To call the Creche merely a series of tunnels is to call the wide world a simple sphere.

    —James Benedict, Lord Evans the Ninth

 

   Most visitors to Whore’s Alley gained entry via a set of stairs that led directly down into the Creche from the center of the Gut. These stairs had been specially built more than twenty years before by a loose confederation of bookmakers and pimps who had been smart enough to recognize the mutual interdependence of their wares. Win or lose, the culls wanted to fuck afterward, and the staircase had been a good investment.

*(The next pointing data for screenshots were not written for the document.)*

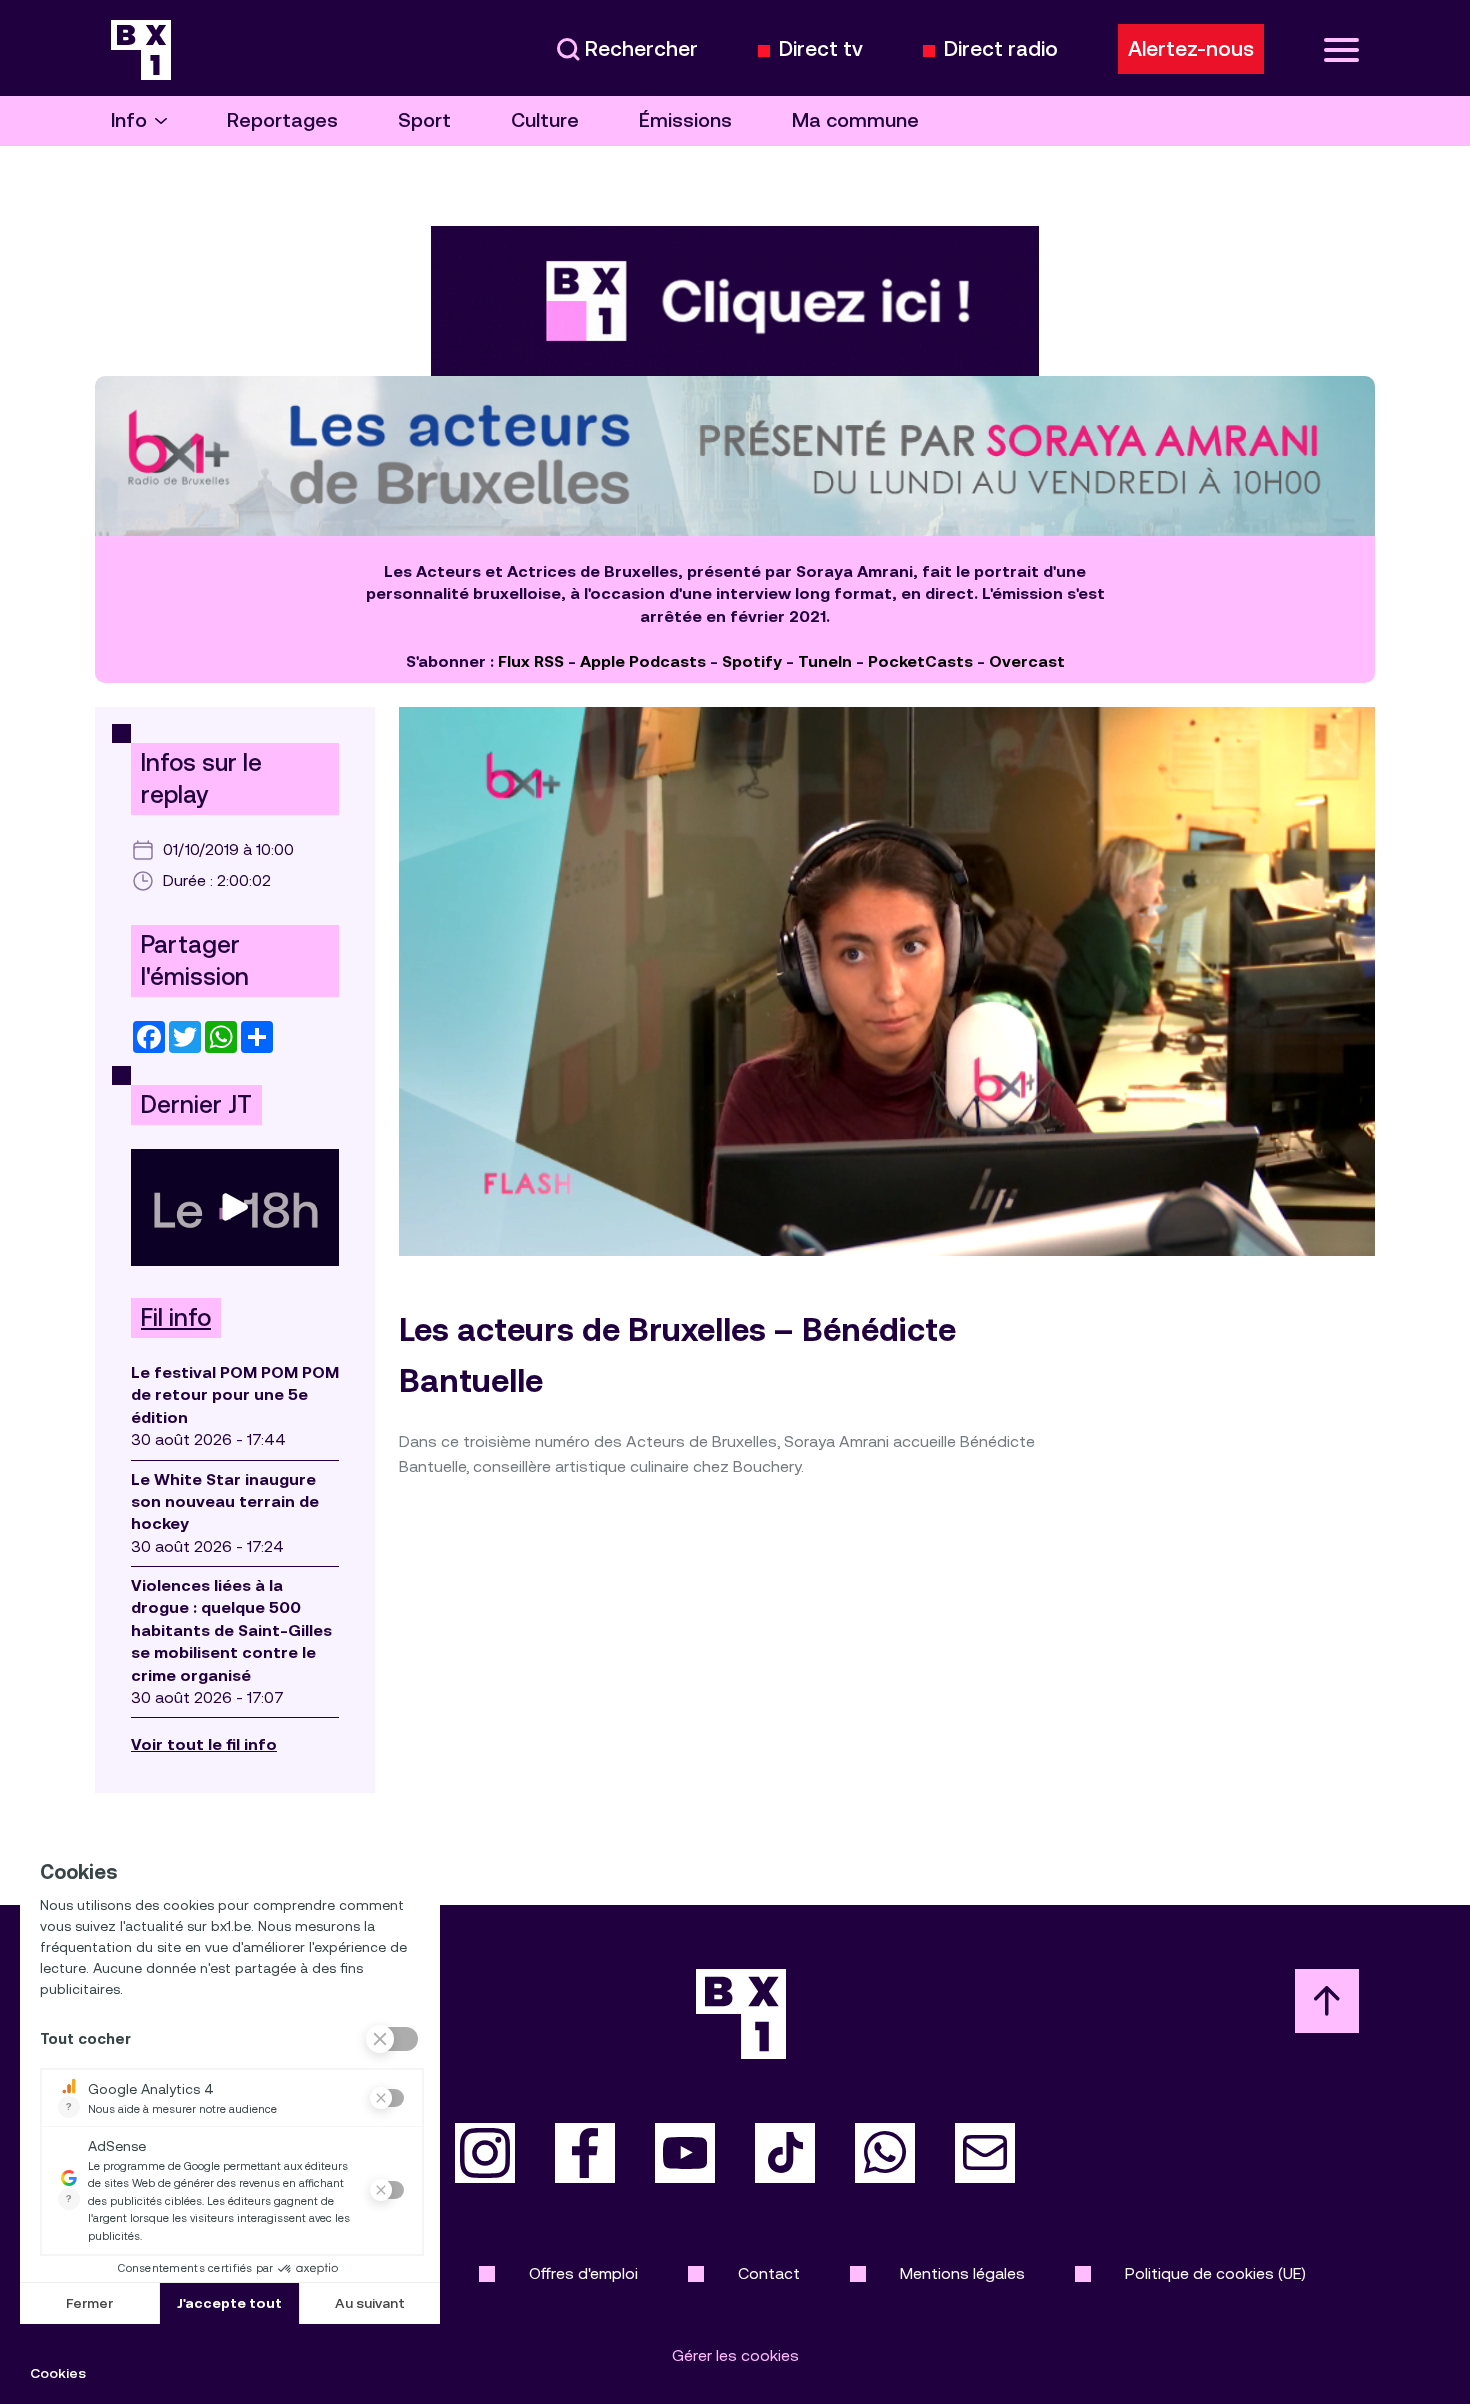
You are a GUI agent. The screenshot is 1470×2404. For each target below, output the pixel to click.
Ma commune (855, 120)
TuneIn (825, 661)
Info (129, 120)
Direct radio (1001, 49)
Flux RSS (531, 661)
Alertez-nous (1191, 49)
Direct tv (821, 49)
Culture (545, 120)
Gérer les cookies (735, 2355)
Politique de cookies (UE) (1215, 2273)
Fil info (176, 1318)
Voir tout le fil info (204, 1744)
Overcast (1027, 661)
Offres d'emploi (583, 2273)
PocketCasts (920, 661)
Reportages (282, 120)
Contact (769, 2273)
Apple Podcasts (643, 661)
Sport (424, 120)
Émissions (685, 120)
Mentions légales (962, 2273)
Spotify (752, 661)
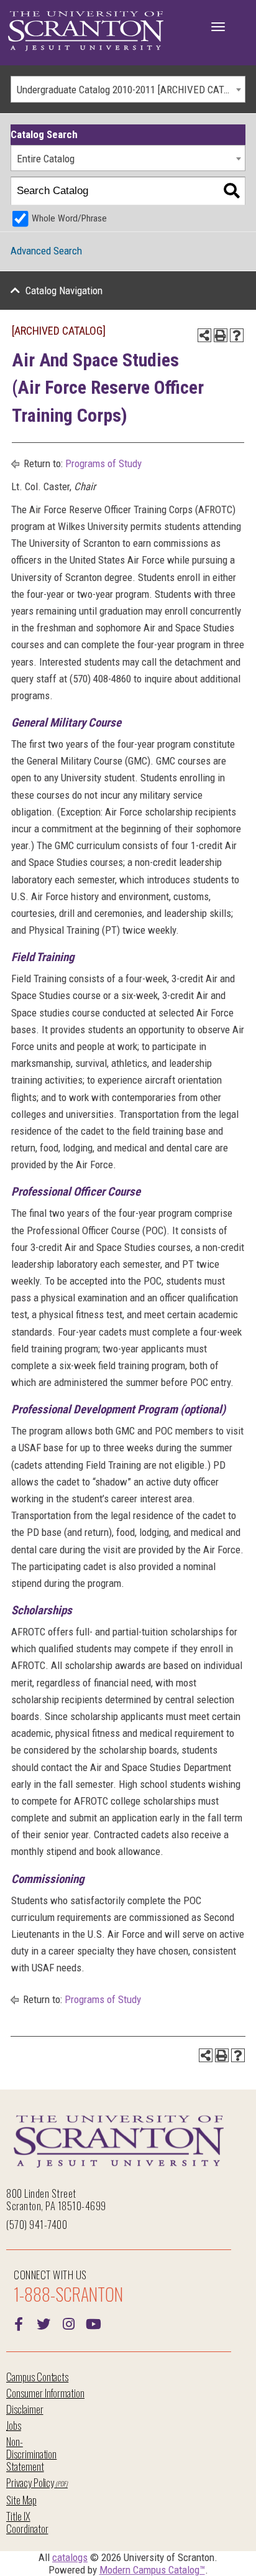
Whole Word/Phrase (69, 218)
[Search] (231, 191)
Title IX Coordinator (27, 2522)
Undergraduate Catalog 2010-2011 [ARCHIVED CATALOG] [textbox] (131, 89)
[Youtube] (93, 2323)
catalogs (70, 2557)
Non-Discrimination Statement (31, 2454)
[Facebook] (18, 2323)
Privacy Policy (30, 2482)
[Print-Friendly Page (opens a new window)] (220, 335)
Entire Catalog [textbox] (46, 158)
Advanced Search (46, 250)
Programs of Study (103, 463)
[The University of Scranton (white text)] (85, 31)
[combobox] (128, 89)
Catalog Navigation (64, 290)
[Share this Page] (204, 335)
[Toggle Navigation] (218, 26)
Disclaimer (24, 2409)
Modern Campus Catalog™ (152, 2570)
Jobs (13, 2425)
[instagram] (68, 2323)
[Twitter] (43, 2323)
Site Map (21, 2500)
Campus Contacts (37, 2376)
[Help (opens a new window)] (237, 335)
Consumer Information (45, 2393)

   Christian had never needed to use the stairs. When he was seven, he had discovered a small opening at the east end of the Alley, a tunnel that ran steadily downhill all the way to the third level of the Creche. The tunnel was mercifully dry, but so low that now he was forced to crawl through on his hands and knees. An uncomfortable journey, but he was Lazarus, the best fighter in the Creche. He didn’t like having his comings and goings observed, and he had a vague idea that the fewer people who knew he visited Maura, the better. This particular tunnel had the added benefit of emerging just outside Mrs. Evans’s stables, close enough to provide him with some measure of privacy.

   The Alley was a broad tunnel, perhaps fifteen feet across, which bisected the southern section of the Creche. The tunnel’s walls were broken by many doorways, entrances to the various stables. As Christian passed the Sessions stable, he saw a jumble of letters painted in blue on the wall, and beneath them a crude drawing of a sun rising on the ocean. Like most denizens of the Creche, Christian had never learned to read, but he knew what the letters said: “The Better World.” The drawing of the sun was the calling card of the Blue Horizon, the revolutionary group. They would post themselves in the tunnels, babbling about the better world to anyone who would listen. Preaching in the Creche was a good way to get killed, but the Blue Horizon were nothing like the frocks from the Arvath; they came armed and armored, and they knew how to fight. Even the enforcers were no match for them. But Christian still didn’t understand what the fools were doing down here, preaching love, kindness, and, most laughably, an admonition to take care of each other. Whenever Christian saw the symbol of the Blue Horizon, or heard one of them blathering on about William Tear, he wanted to grab the whole bloody movement and shake them by the shoulders. Didn’t they know where they were?